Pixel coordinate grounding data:
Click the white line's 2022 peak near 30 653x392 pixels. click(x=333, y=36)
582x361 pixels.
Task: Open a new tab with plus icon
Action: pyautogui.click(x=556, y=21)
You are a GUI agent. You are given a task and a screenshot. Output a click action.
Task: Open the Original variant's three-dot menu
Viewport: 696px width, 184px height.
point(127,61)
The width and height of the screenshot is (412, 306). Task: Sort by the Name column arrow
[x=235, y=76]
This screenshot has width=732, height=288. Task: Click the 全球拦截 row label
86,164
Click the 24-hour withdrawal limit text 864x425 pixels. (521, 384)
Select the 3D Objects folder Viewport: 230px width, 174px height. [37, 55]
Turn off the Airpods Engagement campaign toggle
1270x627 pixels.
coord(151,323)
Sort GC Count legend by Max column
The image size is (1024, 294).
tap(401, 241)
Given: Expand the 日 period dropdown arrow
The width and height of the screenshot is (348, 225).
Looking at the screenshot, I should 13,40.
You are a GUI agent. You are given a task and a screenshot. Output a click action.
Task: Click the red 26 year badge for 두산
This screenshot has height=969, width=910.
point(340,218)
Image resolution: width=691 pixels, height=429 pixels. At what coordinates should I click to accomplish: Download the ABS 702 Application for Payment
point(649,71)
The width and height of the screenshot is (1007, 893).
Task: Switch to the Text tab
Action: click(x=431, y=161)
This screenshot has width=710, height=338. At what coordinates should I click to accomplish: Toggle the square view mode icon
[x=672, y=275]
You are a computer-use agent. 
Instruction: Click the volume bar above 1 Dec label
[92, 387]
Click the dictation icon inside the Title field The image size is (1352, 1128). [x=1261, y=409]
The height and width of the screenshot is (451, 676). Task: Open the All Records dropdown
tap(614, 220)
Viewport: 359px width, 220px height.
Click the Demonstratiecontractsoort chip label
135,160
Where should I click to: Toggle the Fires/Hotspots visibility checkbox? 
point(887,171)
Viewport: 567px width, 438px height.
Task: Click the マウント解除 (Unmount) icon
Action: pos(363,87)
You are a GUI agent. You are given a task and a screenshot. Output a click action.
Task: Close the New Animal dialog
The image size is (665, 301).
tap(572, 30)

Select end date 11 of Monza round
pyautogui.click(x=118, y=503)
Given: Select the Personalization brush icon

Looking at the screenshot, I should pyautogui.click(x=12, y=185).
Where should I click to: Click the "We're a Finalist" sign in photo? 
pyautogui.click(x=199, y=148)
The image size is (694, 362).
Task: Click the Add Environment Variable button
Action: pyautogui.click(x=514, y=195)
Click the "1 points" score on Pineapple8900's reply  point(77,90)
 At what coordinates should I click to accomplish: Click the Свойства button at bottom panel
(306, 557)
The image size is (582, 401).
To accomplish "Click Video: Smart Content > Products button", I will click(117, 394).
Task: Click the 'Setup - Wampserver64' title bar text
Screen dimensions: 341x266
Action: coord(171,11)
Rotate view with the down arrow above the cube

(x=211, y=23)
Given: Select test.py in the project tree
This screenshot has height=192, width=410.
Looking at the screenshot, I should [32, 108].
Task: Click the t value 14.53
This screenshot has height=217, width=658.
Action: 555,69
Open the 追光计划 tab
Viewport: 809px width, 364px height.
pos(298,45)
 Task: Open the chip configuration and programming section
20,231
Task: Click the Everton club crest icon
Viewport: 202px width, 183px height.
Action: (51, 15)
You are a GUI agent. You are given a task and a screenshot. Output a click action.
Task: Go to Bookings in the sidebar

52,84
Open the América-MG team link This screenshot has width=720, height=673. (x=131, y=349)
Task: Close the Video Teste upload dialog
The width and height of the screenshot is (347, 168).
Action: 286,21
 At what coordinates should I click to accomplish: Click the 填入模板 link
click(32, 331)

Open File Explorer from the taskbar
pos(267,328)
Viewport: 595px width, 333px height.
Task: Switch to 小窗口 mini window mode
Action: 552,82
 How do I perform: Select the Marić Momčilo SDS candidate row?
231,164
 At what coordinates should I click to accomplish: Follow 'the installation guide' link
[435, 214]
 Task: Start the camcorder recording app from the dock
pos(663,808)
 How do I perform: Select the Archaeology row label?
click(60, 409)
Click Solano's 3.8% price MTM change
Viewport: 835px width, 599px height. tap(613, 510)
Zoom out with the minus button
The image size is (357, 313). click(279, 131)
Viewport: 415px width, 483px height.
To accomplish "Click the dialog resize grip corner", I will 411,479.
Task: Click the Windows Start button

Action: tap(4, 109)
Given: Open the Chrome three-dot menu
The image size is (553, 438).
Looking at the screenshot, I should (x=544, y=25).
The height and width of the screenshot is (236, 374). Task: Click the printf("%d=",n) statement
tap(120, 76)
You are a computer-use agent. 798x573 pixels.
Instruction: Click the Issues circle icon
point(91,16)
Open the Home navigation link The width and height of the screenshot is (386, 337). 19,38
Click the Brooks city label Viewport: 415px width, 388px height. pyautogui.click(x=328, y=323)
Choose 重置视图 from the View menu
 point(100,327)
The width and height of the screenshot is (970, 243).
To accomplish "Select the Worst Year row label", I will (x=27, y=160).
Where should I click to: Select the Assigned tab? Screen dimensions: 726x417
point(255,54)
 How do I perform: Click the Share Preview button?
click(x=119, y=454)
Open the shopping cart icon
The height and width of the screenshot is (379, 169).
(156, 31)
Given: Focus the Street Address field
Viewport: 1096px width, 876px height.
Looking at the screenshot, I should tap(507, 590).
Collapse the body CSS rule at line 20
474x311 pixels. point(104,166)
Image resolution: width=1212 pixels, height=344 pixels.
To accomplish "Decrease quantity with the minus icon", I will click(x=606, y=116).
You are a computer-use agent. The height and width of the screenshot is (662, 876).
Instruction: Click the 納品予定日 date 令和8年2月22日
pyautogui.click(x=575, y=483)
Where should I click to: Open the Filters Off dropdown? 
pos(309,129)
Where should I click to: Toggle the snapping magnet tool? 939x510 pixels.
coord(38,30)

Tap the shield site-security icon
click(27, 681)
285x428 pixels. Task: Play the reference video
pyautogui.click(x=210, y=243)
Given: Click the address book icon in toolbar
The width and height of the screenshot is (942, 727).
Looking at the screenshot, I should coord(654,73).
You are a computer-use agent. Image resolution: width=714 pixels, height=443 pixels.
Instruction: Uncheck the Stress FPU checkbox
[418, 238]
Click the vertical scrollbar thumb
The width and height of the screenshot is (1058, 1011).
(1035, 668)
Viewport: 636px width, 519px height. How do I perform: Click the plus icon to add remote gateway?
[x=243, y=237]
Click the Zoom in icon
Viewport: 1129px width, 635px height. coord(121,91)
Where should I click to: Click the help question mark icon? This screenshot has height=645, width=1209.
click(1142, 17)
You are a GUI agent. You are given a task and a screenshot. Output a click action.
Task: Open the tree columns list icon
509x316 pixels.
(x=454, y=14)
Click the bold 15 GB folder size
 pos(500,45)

> TASK TO COMPLETE: Print the data above exactly as it was provided.

> SOLUTION TO THIS EXERCISE:
Click the white line's 2022 peak near 30 653x392 pixels. click(x=333, y=36)
582x361 pixels.
Task: Open a new tab with plus icon
Action: pyautogui.click(x=556, y=21)
You are a GUI agent. You are given a task and a screenshot. Output a click action.
Task: Open the Original variant's three-dot menu
Viewport: 696px width, 184px height.
point(127,61)
The width and height of the screenshot is (412, 306). Task: Sort by the Name column arrow
[x=235, y=76]
This screenshot has width=732, height=288. Task: Click the 全球拦截 row label
86,164
Click the 24-hour withdrawal limit text 864x425 pixels. (521, 384)
Select the 3D Objects folder Viewport: 230px width, 174px height. [37, 55]
Turn off the Airpods Engagement campaign toggle
1270x627 pixels.
coord(151,323)
Sort GC Count legend by Max column
The image size is (1024, 294).
tap(401, 241)
Given: Expand the 日 period dropdown arrow
The width and height of the screenshot is (348, 225).
Looking at the screenshot, I should 13,40.
You are a GUI agent. You are given a task and a screenshot. Output a click action.
Task: Click the red 26 year badge for 두산
This screenshot has height=969, width=910.
point(340,218)
Image resolution: width=691 pixels, height=429 pixels. At what coordinates should I click to accomplish: Download the ABS 702 Application for Payment
point(649,71)
The width and height of the screenshot is (1007, 893).
Task: Switch to the Text tab
Action: click(x=431, y=161)
This screenshot has width=710, height=338. At what coordinates should I click to accomplish: Toggle the square view mode icon
[x=672, y=275]
You are a computer-use agent. 
Instruction: Click the volume bar above 1 Dec label
[92, 387]
Click the dictation icon inside the Title field The image size is (1352, 1128). [x=1261, y=409]
The height and width of the screenshot is (451, 676). Task: Open the All Records dropdown
tap(614, 220)
Viewport: 359px width, 220px height.
Click the Demonstratiecontractsoort chip label
135,160
Where should I click to: Toggle the Fires/Hotspots visibility checkbox? 
point(887,171)
Viewport: 567px width, 438px height.
Task: Click the マウント解除 (Unmount) icon
Action: pos(363,87)
You are a GUI agent. You are given a task and a screenshot. Output a click action.
Task: Close the New Animal dialog
The image size is (665, 301).
tap(572, 30)

Select end date 11 of Monza round
pyautogui.click(x=118, y=503)
Given: Select the Personalization brush icon

Looking at the screenshot, I should pyautogui.click(x=12, y=185).
Where should I click to: Click the "We're a Finalist" sign in photo? 
pyautogui.click(x=199, y=148)
The image size is (694, 362).
Task: Click the Add Environment Variable button
Action: pyautogui.click(x=514, y=195)
Click the "1 points" score on Pineapple8900's reply  point(77,90)
 At what coordinates should I click to accomplish: Click the Свойства button at bottom panel
(306, 557)
The image size is (582, 401).
To accomplish "Click Video: Smart Content > Products button", I will click(117, 394).
Task: Click the 'Setup - Wampserver64' title bar text
Screen dimensions: 341x266
Action: coord(171,11)
Rotate view with the down arrow above the cube

(x=211, y=23)
Given: Select test.py in the project tree
This screenshot has height=192, width=410.
Looking at the screenshot, I should [32, 108].
Task: Click the t value 14.53
This screenshot has height=217, width=658.
Action: 555,69
Open the 追光计划 tab
Viewport: 809px width, 364px height.
pos(298,45)
 Task: Open the chip configuration and programming section
20,231
Task: Click the Everton club crest icon
Viewport: 202px width, 183px height.
Action: (51, 15)
You are a GUI agent. You are given a task and a screenshot. Output a click action.
Task: Go to Bookings in the sidebar

52,84
Open the América-MG team link This screenshot has width=720, height=673. (x=131, y=349)
Task: Close the Video Teste upload dialog
The width and height of the screenshot is (347, 168).
Action: 286,21
 At what coordinates should I click to accomplish: Click the 填入模板 link
click(32, 331)

Open File Explorer from the taskbar
pos(267,328)
Viewport: 595px width, 333px height.
Task: Switch to 小窗口 mini window mode
Action: 552,82
 How do I perform: Select the Marić Momčilo SDS candidate row?
231,164
 At what coordinates should I click to accomplish: Follow 'the installation guide' link
[435, 214]
 Task: Start the camcorder recording app from the dock
pos(663,808)
 How do I perform: Select the Archaeology row label?
click(60, 409)
Click Solano's 3.8% price MTM change
Viewport: 835px width, 599px height. tap(613, 510)
Zoom out with the minus button
The image size is (357, 313). click(279, 131)
Viewport: 415px width, 483px height.
To accomplish "Click the dialog resize grip corner", I will 411,479.
Task: Click the Windows Start button

Action: tap(4, 109)
Given: Open the Chrome three-dot menu
The image size is (553, 438).
Looking at the screenshot, I should (x=544, y=25).
The height and width of the screenshot is (236, 374). Task: Click the printf("%d=",n) statement
tap(120, 76)
You are a computer-use agent. 798x573 pixels.
Instruction: Click the Issues circle icon
point(91,16)
Open the Home navigation link The width and height of the screenshot is (386, 337). 19,38
Click the Brooks city label Viewport: 415px width, 388px height. pyautogui.click(x=328, y=323)
Choose 重置视图 from the View menu
 point(100,327)
The width and height of the screenshot is (970, 243).
To accomplish "Select the Worst Year row label", I will (x=27, y=160).
Where should I click to: Select the Assigned tab? Screen dimensions: 726x417
point(255,54)
 How do I perform: Click the Share Preview button?
click(x=119, y=454)
Open the shopping cart icon
The height and width of the screenshot is (379, 169).
(156, 31)
Given: Focus the Street Address field
Viewport: 1096px width, 876px height.
Looking at the screenshot, I should tap(507, 590).
Collapse the body CSS rule at line 20
474x311 pixels. point(104,166)
Image resolution: width=1212 pixels, height=344 pixels.
To accomplish "Decrease quantity with the minus icon", I will click(x=606, y=116).
You are a computer-use agent. The height and width of the screenshot is (662, 876).
Instruction: Click the 納品予定日 date 令和8年2月22日
pyautogui.click(x=575, y=483)
Where should I click to: Open the Filters Off dropdown? 
pos(309,129)
Where should I click to: Toggle the snapping magnet tool? 939x510 pixels.
coord(38,30)

Tap the shield site-security icon
click(27, 681)
285x428 pixels. Task: Play the reference video
pyautogui.click(x=210, y=243)
Given: Click the address book icon in toolbar
The width and height of the screenshot is (942, 727).
Looking at the screenshot, I should coord(654,73).
You are a computer-use agent. Image resolution: width=714 pixels, height=443 pixels.
Instruction: Uncheck the Stress FPU checkbox
[418, 238]
Click the vertical scrollbar thumb
The width and height of the screenshot is (1058, 1011).
(1035, 668)
Viewport: 636px width, 519px height. How do I perform: Click the plus icon to add remote gateway?
[x=243, y=237]
Click the Zoom in icon
Viewport: 1129px width, 635px height. coord(121,91)
Where should I click to: Click the help question mark icon? This screenshot has height=645, width=1209.
click(1142, 17)
You are a GUI agent. You are given a task and a screenshot. Output a click action.
Task: Open the tree columns list icon
509x316 pixels.
(x=454, y=14)
Click the bold 15 GB folder size
 pos(500,45)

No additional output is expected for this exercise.